BEGIN

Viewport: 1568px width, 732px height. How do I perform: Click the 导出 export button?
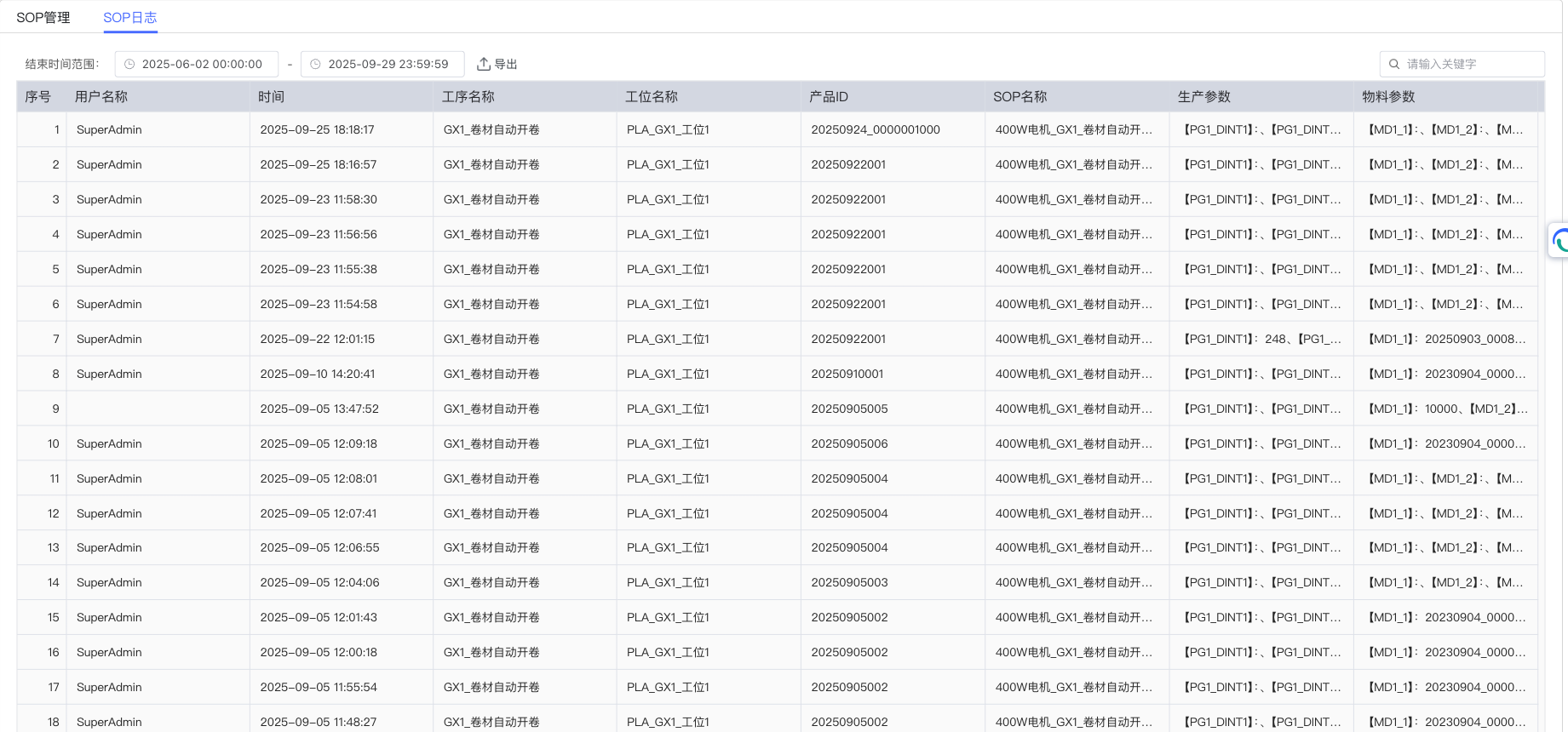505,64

END
BEGIN

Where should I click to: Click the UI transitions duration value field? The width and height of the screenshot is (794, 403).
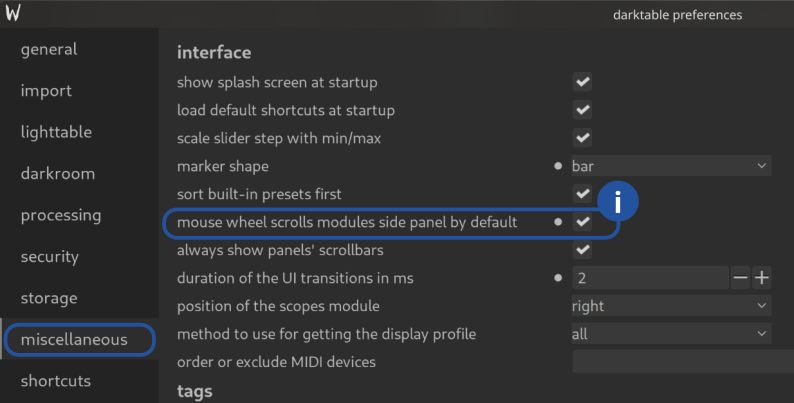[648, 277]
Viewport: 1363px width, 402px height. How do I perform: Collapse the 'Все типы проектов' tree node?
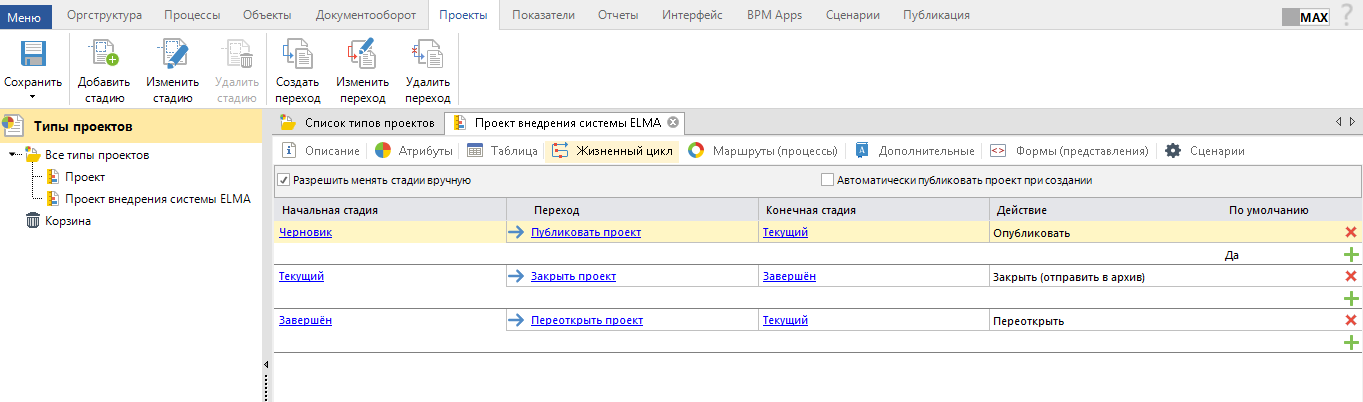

END
BEGIN

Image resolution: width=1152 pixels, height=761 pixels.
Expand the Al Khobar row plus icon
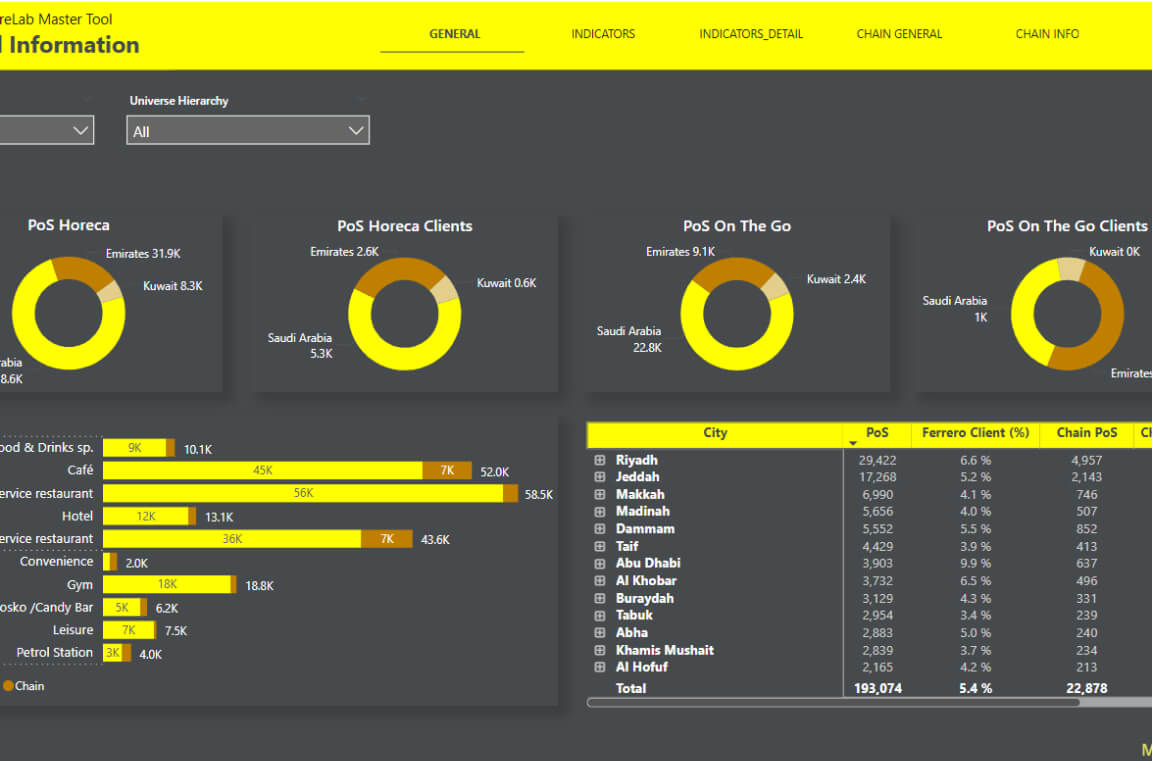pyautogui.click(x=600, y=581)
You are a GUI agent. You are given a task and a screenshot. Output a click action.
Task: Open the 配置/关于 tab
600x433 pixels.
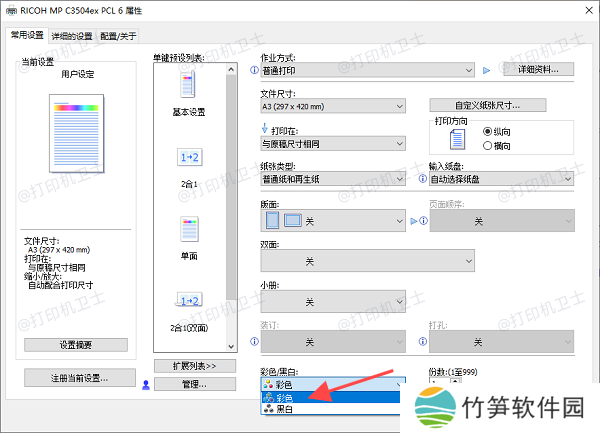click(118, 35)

END

TASK REQUIREMENTS :: From the records above, give again only the part that opens with the line containing "Where should I" and closes with the line containing "Viewport: 1363px width, 402px". Keep both ends but drop the pictures.

WRITTEN REPLY ::
Where should I click to: Click the UI transitions duration value field? The width and height of the screenshot is (794, 403).
[648, 277]
Viewport: 1363px width, 402px height. How do I perform: Collapse the 'Все типы проектов' tree node?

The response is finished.